Ultrasensitive SERS nanoprobe-based multiplexed digital sensing platform for the simultaneous quantification of Alzheimer's disease biomarkers

Abstract

Alzheimer's disease (AD) is a severe neurodegenerative disease that requires early diagnosis to manage its progression. Although the simultaneous detection of multiple AD biomarkers is expected to facilitate early assessment of AD risk, the lack of multiplexed sensing platforms for accurately quantifying multiple AD biomarkers remains a challenge. Here, we present a multiplexed digital sensing platform based on bumpy core–shell (BCS) surface-enhanced Raman spectroscopy (SERS) nanoprobes for ultrasensitive, quantitative, and simultaneous detection of Aβ42 and Aβ40 as AD biomarkers, enabling the accurate determination of the Aβ42/Aβ40 ratio.
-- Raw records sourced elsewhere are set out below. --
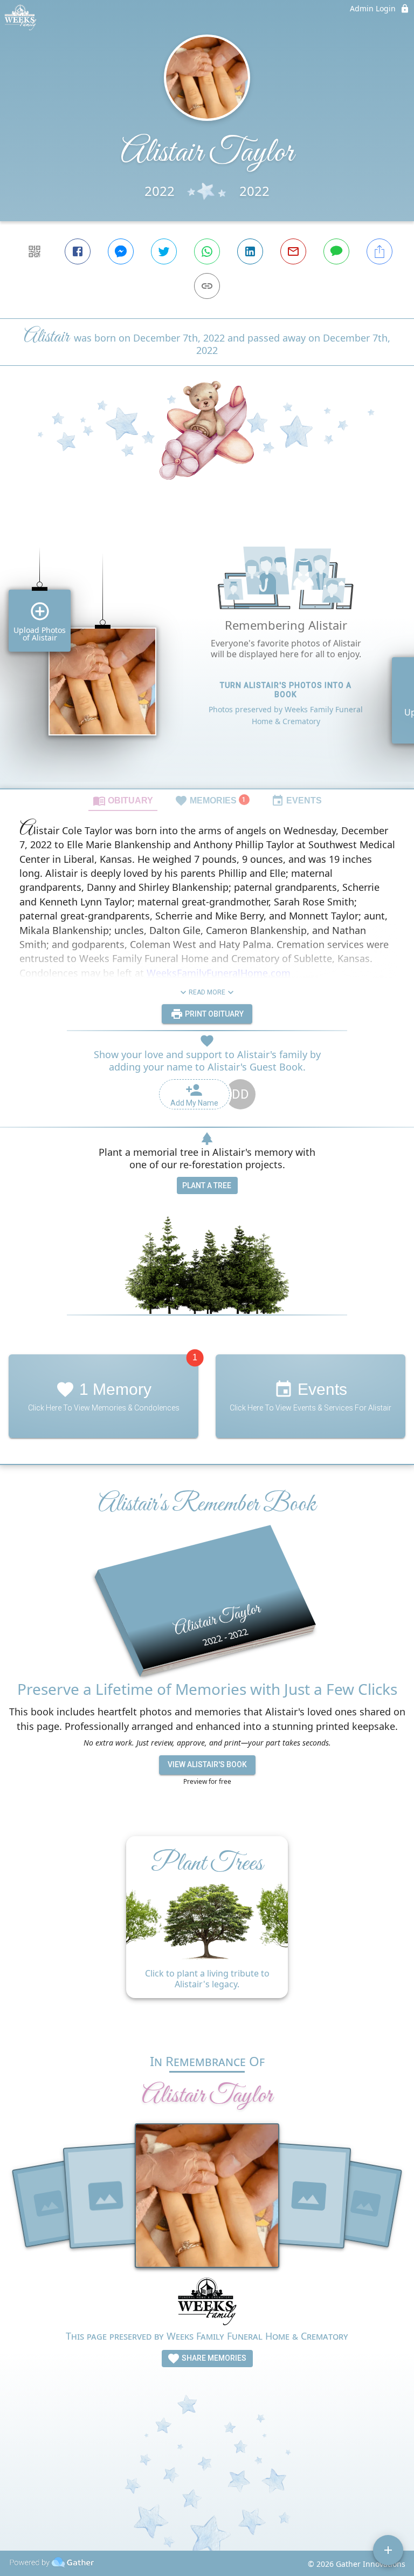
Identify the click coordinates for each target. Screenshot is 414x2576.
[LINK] (207, 286)
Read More (207, 992)
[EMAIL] (293, 251)
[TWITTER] (164, 251)
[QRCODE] (34, 251)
We synthesized BCS SERS nanoprobes with distinct Raman reporters to generate unique, intense, and reproducible SERS signals, offering single-nanoparticle sensitivity and quantification capabilities. These nanoprobes were subsequently employed in SERS-based immunoassays combined with digital SERS analysis for multiplexed quantification. The proposed platform accurately and quantitatively detected Aβ42 and Aβ40 across a range of five orders of magnitude, with a limit of detection of 8.7× 10⁻¹⁷ g/mL (1.9 × 10⁻¹⁷ M) for Aβ42 and 1.0 × 10⁻¹⁵ g/mL (2.3 × 10⁻¹⁶ M) for Aβ40, surpassing the performance of conventional enzyme-linked immunosorbent assays. Based on the exclusive detection of Aβ42 and Aβ40 using distinct SERS nanoprobes, the proposed sensing platform can also accurately quantify Aβ42 and Aβ40 at clinically relevant levels in both cerebrospinal fluid and blood plasma. Therefore, this sensing platform can be used to accurately and reliably determine the Aβ42/Aβ40 ratio, thus serving as an effective tool for the early diagnosis of AD.